PASSAGE –
_ _ _ _
The basics
Sweden: Destination Guides - Must read

Getting around Sweden

Need a ride? Lucky for you, Sweden has some of the nicest public transportation options.


As an international student in Sweden, you’ll find it easy to travel around the country using its clean and reliable transportation network. Efficient trains, buses, trams and ferries operate throughout the country and it is easy to source cheap tickets and student discount options.



By road

The easiest and safest route by road is buying a ticket for a bus. Each county in Sweden provides at least bus services, and often trains or trams. Tickets can be used on either and you can typically transfer freely from one to the other within a given amount of time. If you intend to stay in a particular region for a while, look up ticket options; you can usually buy weekly or monthly passes or get discounts.
_ _ _ _
GIVEN DATA –

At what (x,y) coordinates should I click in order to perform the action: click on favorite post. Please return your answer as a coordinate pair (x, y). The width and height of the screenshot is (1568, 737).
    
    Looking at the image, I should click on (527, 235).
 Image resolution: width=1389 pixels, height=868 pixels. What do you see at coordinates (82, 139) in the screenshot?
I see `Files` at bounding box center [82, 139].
_ _ _ _
TASKS AND EXERCISES –
**a)** Answer these questions using the guide to getting around Sweden:
(i) Which four kinds of transport does it say operate throughout the country?
(ii) What does it call the easiest and safest route by road?
(iii) Which passes can you usually buy if you plan to stay in a particular region for a while?
**b)** Swap "county" for "province" in the guide to getting around Sweden, rewriting the part starting with "As an international" and going on through "or get discounts.".
**c)** Write the next part of the guide to getting around Sweden, picking up after its final sentence.

OUTPUTS BY TASK –
**a)**
(i) Trains, buses, trams and ferries.
(ii) Buying a ticket for a bus.
(iii) Weekly or monthly passes.

**b)**
As an international student in Sweden, you’ll find it easy to travel around the country using its clean and reliable transportation network. Efficient trains, buses, trams and ferries operate throughout the country and it is easy to source cheap tickets and student discount options.



By road

The easiest and safest route by road is buying a ticket for a bus. Each province in Sweden provides at least bus services, and often trains or trams. Tickets can be used on either and you can typically transfer freely from one to the other within a given amount of time. If you intend to stay in a particular region for a while, look up ticket options; you can usually buy weekly or monthly passes or get discounts.

**c)**
In Stockholm, the Storstockholms Lokaltrafik (SL) is in charge of public transport. An SL Student Travelcard can be used by adult students (over 20 years of age) studying for at least 75 percent of full-time studies at university or other type of college eligible for Swedish student financial aid. The card covers travel for all SL transport options for 24 hours a day, 7 days a week throughout the County of Stockholm. The Student Travelcard is available for 30 or 90 days. There is also a travelcard for 30 days available for students travelling between Stockholm and Uppsala.

In Gothemburg, you can buy Regionen Runt 30 days at a discounted price if you are over 26 years old. And if you are studying at Chalmers University of Technology, there is a special card for you.



By air

Stockholm-Arlanda International Airport is the biggest airport in Scandinavia, with regular flights flying to more than 145 international destinations. Gothenburg International Airport connects to 30 destinations across Europe. Malmo-Sturup Airport serves both domestic and international flights.


SAS is the main domestic operator, serving Sweden's major airports, and connecting airports across the country. You can fly to Sweden’s inland airports from Arlanda, which is north of Stockholm. Other airports close to Stockholm are Bromma, Västerås and Skavsta-Nyköping.



By train

The underground known as the ‘T-bana’ or ‘metro’ is the easiest way to get around town in Stockhom. The city is divided into three zones, and zone tickets are good for several trips within the hour. Tickets can be purchased at SL Centers, underground platform barriers, newsagent kiosks or even via SMS.

90 day card costs 2300SEK, a year card costs 8300SEK, and a summer card (valid for May – August) is 2400 SEK.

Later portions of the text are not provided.